At the second event, it was emphasised that sharing data makes others aware of the data you have available, and this can prevent duplication of effort and lead to new collaborations. Coming together in a geographical space, such as an urban observatory, can lead to new partnerships – and bringing together data from multiple sources into a single computational structure can enable multidisciplinary research.

The main recommendations from the workshops

The workshops identified six key functionality components of a data cloud:

  1. Custodianship. Being not simply a keeper and controller of data, but a caretaker of it.
  2. Skills: Highly qualified people working on signposting and curating data, including protecting against data that is poor quality, and removing data that is out-of-date.
  3. Signposting: Enabling services to support easier ways for users to find and access data, establish benchmarks, and conduct insights and analytics.
  4. Horizon scanning: Assessing future data and data needs and making missing data explicit.
  5. Reliable and sustainable systems: Monitoring systems run by experts to assure the quality of the processes that generate and extract data before they are sent to the data cloud.

The main outcomes of the workshops

Both the industry representatives, who participated in the first session, and the academics, who participated in the second, face pressures that influence their ability to share data.
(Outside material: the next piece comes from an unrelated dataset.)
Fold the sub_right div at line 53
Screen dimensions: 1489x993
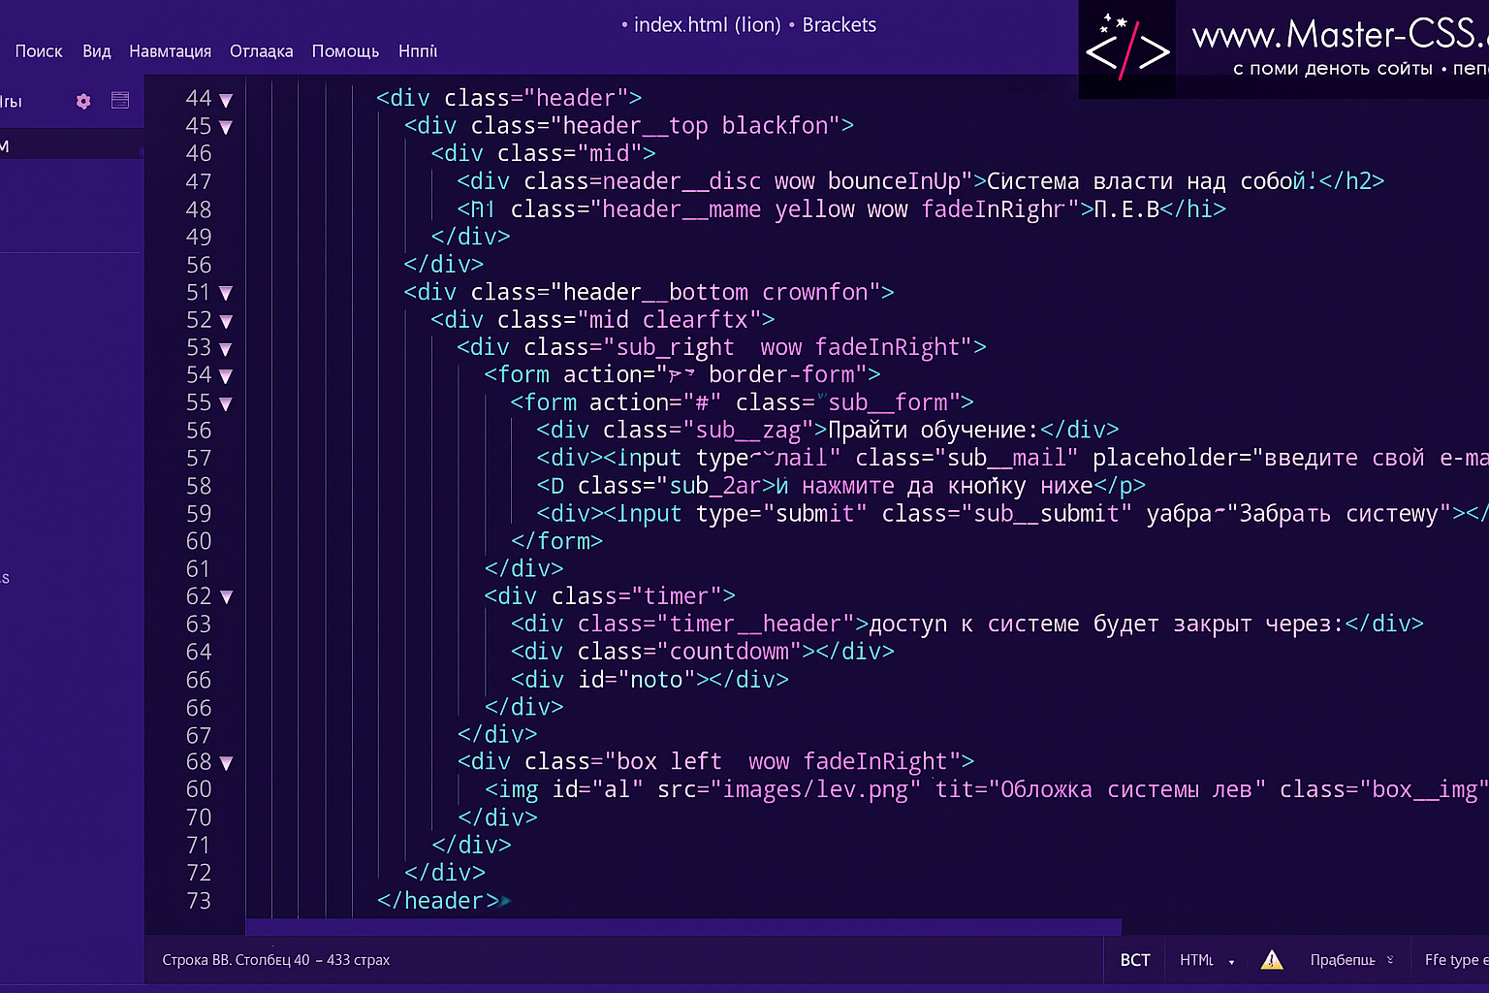coord(226,349)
However, they also recognise the opportunities afforded by sharing data and see the potential in taking a ‘data-sharing first’ approach to their work. The participants see value in establishing a national data cloud and believe that the challenges to doing so are surmountable and that now is the right time to tackle them.

An important feature of a national data cloud is set to be the enabling of modelling across datasets and local, national and regional scales. This will require data that is standardised and interoperable. The necessary groundwork to make data interoperable, available and knowable is fundamental to the data cloud’s long-term sustainability. Without it, the data within the data cloud will not be sharable.

There is substantial work still to be done to establish confidence in data. The emerging field of ‘computational epistemology’ has a role to play, a term coined to describe data that includes additional information for the purpose of providing confidence in the data itself.

The data cloud’s default position should be that shared data will be made public. From this starting point, questions can be asked about why certain data can’t be made public, what would need to be put in place to make it public, and if they can’t be made public, what is the next least-restrictive sharing model that applies.

Understanding data to be brought into a national data cloud is the first step in developing the data cloud. The cloud could take the form of a centralised data depository, a federation of knowledge stores (an option favoured by the workshop participants), or a catalogue of available data with pointers to their locations.

Whichever is the case, investment in hardware, software and people will be needed. The proposed national data cloud, and data sharing infrastructure more generally, must be recognised as a class of infrastructure that falls under the remit of the National Infrastructure and Service Transformation Authority (NISTA). Data sharing infrastructure cannot be owned by one group and must be a shared resource.

The future

UKCRIC continues to research data sharing, further to the publication of the DAFNI-DINI report, which draws together recommendations and suggestions as to what DAFNI can do to deliver these next steps. Further insights from the UKCRIC workshops and the full UKCRIC report are available on the UKCRIC website.